Zatamon definitely good advice...but your allegations that i should

quote:
listen and think a lot before mouthing off on something you(I) know nothing about
remains unfulfilled. So it's "freezing cold"(Zata) and "floating buildings may be fascinating, but they are notoriously unreliable."(Zata)

Well I have a foundation and building and due to linguistics it might not have a perfect "watertight roof" but I have clearly presented my arguments citing sources such as UN, and tried to justify to others my reasons for my beliefs. Well Zatamon you told me to listen and ask questions. I think it only fair for me to ask where is your building? You have fundemntal foundation (opposition to the war) but you have no building. Zatamon I want to see you throw bricks out your windows (from the top floor), where’s your architecture?
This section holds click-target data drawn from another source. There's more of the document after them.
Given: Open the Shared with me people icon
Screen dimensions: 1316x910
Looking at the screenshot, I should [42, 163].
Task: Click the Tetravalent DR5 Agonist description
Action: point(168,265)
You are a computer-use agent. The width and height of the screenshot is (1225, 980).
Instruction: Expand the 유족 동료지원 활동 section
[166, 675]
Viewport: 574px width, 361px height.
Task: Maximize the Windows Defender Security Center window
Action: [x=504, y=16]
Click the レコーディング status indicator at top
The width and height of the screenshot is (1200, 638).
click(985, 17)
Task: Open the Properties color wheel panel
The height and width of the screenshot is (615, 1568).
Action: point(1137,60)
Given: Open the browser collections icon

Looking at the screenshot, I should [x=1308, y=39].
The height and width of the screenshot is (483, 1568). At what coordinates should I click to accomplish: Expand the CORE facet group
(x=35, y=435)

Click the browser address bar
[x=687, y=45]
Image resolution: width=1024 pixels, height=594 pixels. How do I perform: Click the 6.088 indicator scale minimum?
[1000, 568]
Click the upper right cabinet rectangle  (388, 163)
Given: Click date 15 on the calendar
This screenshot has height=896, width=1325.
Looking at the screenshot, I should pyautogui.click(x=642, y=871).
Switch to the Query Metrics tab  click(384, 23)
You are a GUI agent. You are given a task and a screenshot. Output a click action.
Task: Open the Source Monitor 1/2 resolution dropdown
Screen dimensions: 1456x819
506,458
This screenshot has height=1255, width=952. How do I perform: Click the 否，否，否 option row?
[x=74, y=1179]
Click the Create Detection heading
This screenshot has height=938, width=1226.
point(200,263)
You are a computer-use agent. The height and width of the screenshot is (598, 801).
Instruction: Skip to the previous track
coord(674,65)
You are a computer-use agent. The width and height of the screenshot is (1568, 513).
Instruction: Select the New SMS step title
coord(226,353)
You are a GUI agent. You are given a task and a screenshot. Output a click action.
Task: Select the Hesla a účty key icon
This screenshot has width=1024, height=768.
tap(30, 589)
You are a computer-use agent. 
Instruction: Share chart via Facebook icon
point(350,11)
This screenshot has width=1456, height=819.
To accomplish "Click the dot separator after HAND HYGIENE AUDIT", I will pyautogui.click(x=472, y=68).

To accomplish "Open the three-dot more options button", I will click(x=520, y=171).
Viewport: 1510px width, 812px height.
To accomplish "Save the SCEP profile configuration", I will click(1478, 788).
Maybe you have a previous post in another thread that outlines your arguments in opposition to the war, post it here. This thread asks what will happen if we do not go to war? Come on Zatamon shine, what will happen? Why would what you believe happen? Understand that I am not at all appeased by your argument that if it is cold a war is unjustified. The protestor outside is cold thus a war is unjustified.

And if I hadn't had a foundation to place my building on, than I would have never recognised the inconsistency in my earlier post, we'll I took it upon myself to point it out to other people and apologized for it. I hope that for those in opposition to the war(myself included) that the weather stays cold, if not your argument is bust and building collapses.

Zatamon I am not for war but I am here to learn why others aren't too, as you see my reasons for opposition of the war and slight support for the war is different from most peoples and my opposition to the Rallies is too.

[ 05 March 2003: Message edited by: -jonathan- ]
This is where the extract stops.